The requirements specification is much like a contract. It is a contract between all the concerned parties, but most importantly from the developer's perspective, it is a contract between the developer and whatever party desires the end product in the first place: perhaps a client, a customer, management, or the marketing department. When a specification is agreed to in spoken terms but is not written down, it is basically an oral contract. Although an oral contract is legally binding, in many cases not having something written down is a recipe for trouble. Different people tend to have different recollections of oral agreements, especially when it comes to details. A disagreement on details is even more likely if the details were never discussed as part of the oral agreement in the first place, which is a common feature of oral contracts.
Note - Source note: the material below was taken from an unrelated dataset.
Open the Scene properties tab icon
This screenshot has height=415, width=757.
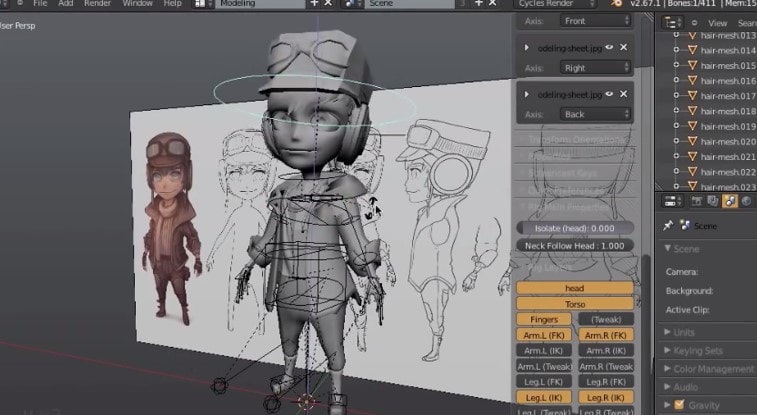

When all the parties involved get together and try to write down the requirements of a software project, it forces an exploration of the problem domain. The problem domain is the end product described in a human (not computer programming) language. The same end product expressed in a computer language is the solution domain. In the course of exploring the problem domain, many ambiguous details can be identified and discussed, and disagreements can be resolved right from the beginning.
A good specification gives you a well-defined target to aim for as you develop. But it doesn't guarantee that the target won't move. Some adjustments in the vision of the end product are almost inevitable during the design and implementation phases; however, a good specification can help reduce the magnitude of such adjustments. Skipping the specification phase, or not covering the details sufficiently, can lead to the same kind of misunderstanding between parties that can occur with an oral contract. Thus, having a good specification first helps advance the subsequent design and implementation phases to a successful conclusion.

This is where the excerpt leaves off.